Possibly our biggest fan boy so far, Matthew Pitt over at Betfair, has written another blog around our book. This one was pretty personal to me, and recounts a story of my own that appears in The Mental Game of Poker. Basically it was from the moment where working with Jared Tendler probably forever changed my entire outlook on poker, work, and life. Rather than recounting my story, I’ll see what Pitt says about it:

“After reading The Mental Game of Poker a couple of times something really struck a chord with me and that was co-author Barry Carter's story. I won't relay it word for word but he discusses when he first spoke to Jared Tendler and was asked what his image of a winning poker player was and Barry says that the image he thinks of is a poker player sat behind a huge pile of chips, proudly showing off their winning hand having won a major tournament. But the problem was that Barry was not playing in many tournaments so how could he ever become, in his own eyes, a winning poker player.”
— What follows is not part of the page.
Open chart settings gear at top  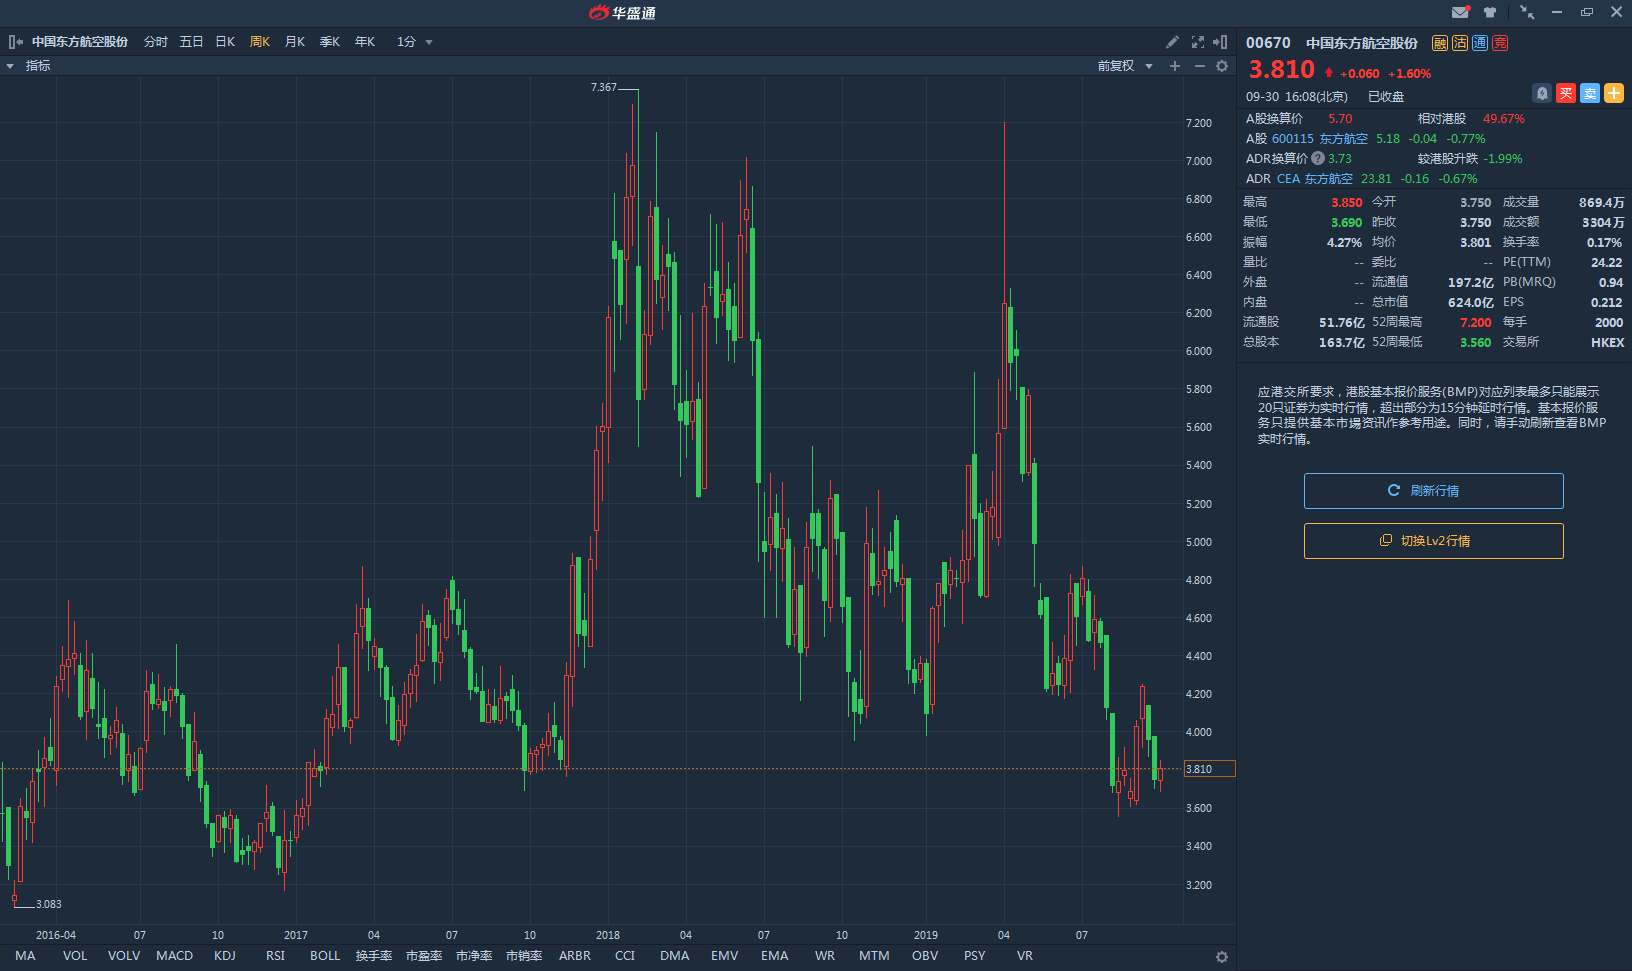tap(1222, 66)
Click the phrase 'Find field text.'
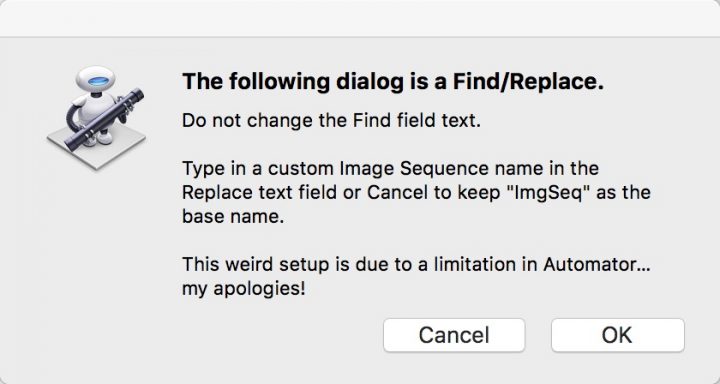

“When I read that I was thought they had got into my own mind and were writing about me. I think it is a common problem with poker players who work in the media because most of their time is spent writing about players winning major tournaments and reporting live on the various tours around the world. Behind every poker writer and blogger is a frustrated poker player, trust me on that one.”

It was a huge moment for me when Jared made me realise my own perception of success was skewed. Every Monday for the last 3 or 4 years I find myself reporting on the story ‘Man Wins Poker Tournament’ and as someone who plays the game, but is yet to win a live tournament (a proper one, not a £10 rebuy), it did really quietly and sneakily distort my view of success and my own game. I barely ever play tournaments, I prefer short sessions and thus SNGs and cash games, but the textbook image of success for me was always the image of a man holding two cards up at the end of a tournament he won.

So I was judging my own success based on a metric that didn’t even register in what I was actually doing, I was getting pissed off at not winning a live tournament even though I wasn’t playing any. Once Jared made me realise how silly this was, it really freed me from poker in a sense. No longer do I subtly beat myself up for not having a ‘1st’ on my Hendon Mob database. I think this not only helped me take extended breaks from poker to pursue other interests (Including writing a book) it also helped me enjoy poker again in the social context it should be enjoyed.

I like Pitt’s other comment of ‘Behind every poker writer and blogger is a frustrated poker player, trust me on that one’. I could not agree more. A journalist in any other walks of life is able to distance themselves from the people they are writing about. I couldn’t write about Wayne Rooney smashing a wonder goal in from 30 yards in the Champions League and beat myself up for not doing the same, but most poker bloggers could very feasibly buy into whatever tournament they are covering. They are also privy to all the good fortune and misplayed hands of the eventual victor, which can skew their perception on whether they could have, and should have, somehow won the tournament themselves (I wrote a blog on it yesterday as it happens). This is not the exclusive domain of poker writers either, anyone who is good friends with successful poker players can feel this strange inverted kind of jealously 

2 comments:

Jeff said...

Barry, do you and Jared recommend any "tricks" to take advantage of this knowledge? Any ways to "trick yourself" to see a tough spot as someone else's problem?

Unknown said...

Not sure what you mean there, but tough spot, do you mean like mine or matts own anxiety about tournament success?

I know the trademark answer from Jared (and me mostly) is not ever to really 'trick yourself'.